Lidner went with Copperhill Solar Systems, which has distributors across much of southern Ontario. He says having a larger number of panels in his array provides much better return than a smaller number would. In addition, the system’s electricity output is maximized with sun-tracking, accomplished by one large motor every 10 minutes. “It’s a very solid structure with a heavy gear box,” Lidner notes. “It’s also designed to absorb some shock to buffer the effects of the wind.”  The larger array, in addition to the system’s sun-tracking capability, ensures that more than 10 kW is pretty much always being produced – but as with all microFIT projects, only about 10 kW goes through the inverter into the grid in compliance with the agreement.

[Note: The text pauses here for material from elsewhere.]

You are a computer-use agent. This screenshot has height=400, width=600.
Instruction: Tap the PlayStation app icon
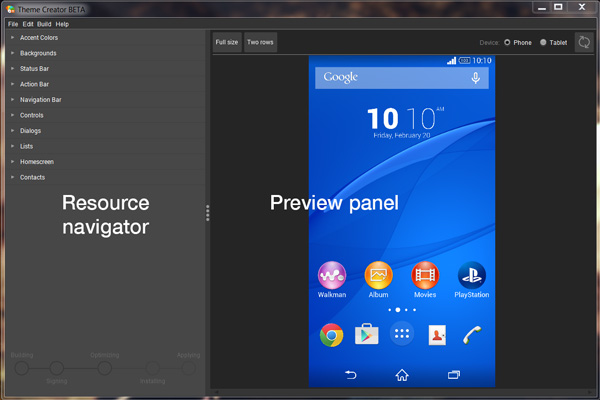click(471, 274)
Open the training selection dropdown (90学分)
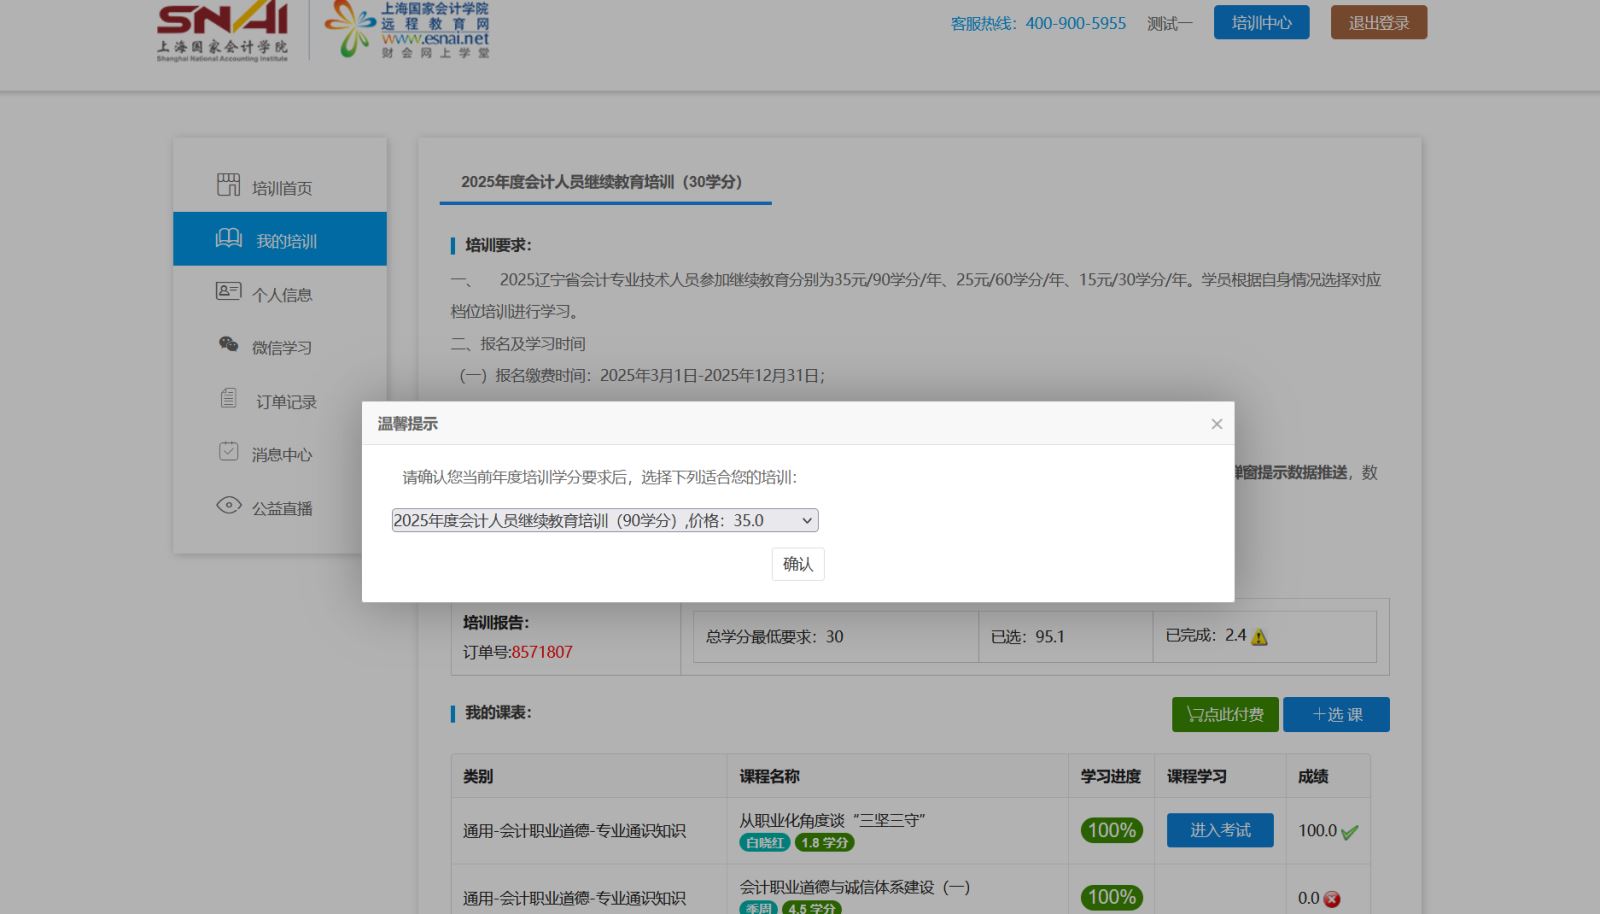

Most companies ensure their systems generate more than 10 kW as much as possible – many through the use of high-output panels – so that return on investment is maximized. Each option – automated or manual sun-tracking, more panels, high-output panels, or any combination of these options – should be investigated carefully in terms of initial cost and cost return.

Jessica Tracey of Ag Energy Co-operative in Guelph, Ont., also recommends 10-kW ground-mounted solar microFIT systems. Ag Energy Co-operative is an independent, farmer-owned co-op formed in 1988 to provide energy products and services to its members and Ontario agriculture. It offers both roof and ground installs. “Roof-mounted systems can be more costly, approximately $1 more per watt and may incur additional costs if structural engineering and reinforcement are required,” says Tracey. “Our ground-mounted systems are turn-key and only take up 1,500 square feet of space.” Manual angle adjustment of the array is required four times a year to maximize output during each season, which only takes a few minutes each time. In addition, Ag Energy’s 48-panel array is “oversized” in terms of electricity output, ensuring 10 kW goes through the inverter as much of the time as possible.
Sales representative Nick Harper of Home Energy Solutions (Barrie, Ont., with head office in Victoria, B.C.) recommends its roof-mounted array. “It is a quicker and much cheaper installation than ground-mounted systems,” says Harper. “Our panels weigh only three pounds a square foot, and we’ve found that 90 per cent of the roofs we’ve dealt with didn’t need any modifications. Trusses every 48 inches are sufficient and, with barn roofs, there should be no issue.”

Harper says a sloped, roof-mounted system “should” cost about $70,000 to $80,000 installed, and a typical fixed ground-mount system costs about $6,000 to $10,000 more than that. “The most expensive type of ground-mounted option is the solar trackers,” he says. “Although companies offering these claim to produce 20-40 per cent more electricity from the array, they tend to cost anywhere from $90,000 to over $100,000. That’s a lot of difference to make up for.” Harper also points out that trackers require substantial long-term maintenance. HES systems are oversized to 11.5 kW, “so you’re getting close to full output all day long on a south-facing sloped roof,” he notes.
 Lidner’s overall advice echoes that of Cowan. “Go with a well-established company,” he says. “Take your time. You don’t want to make a mistake.”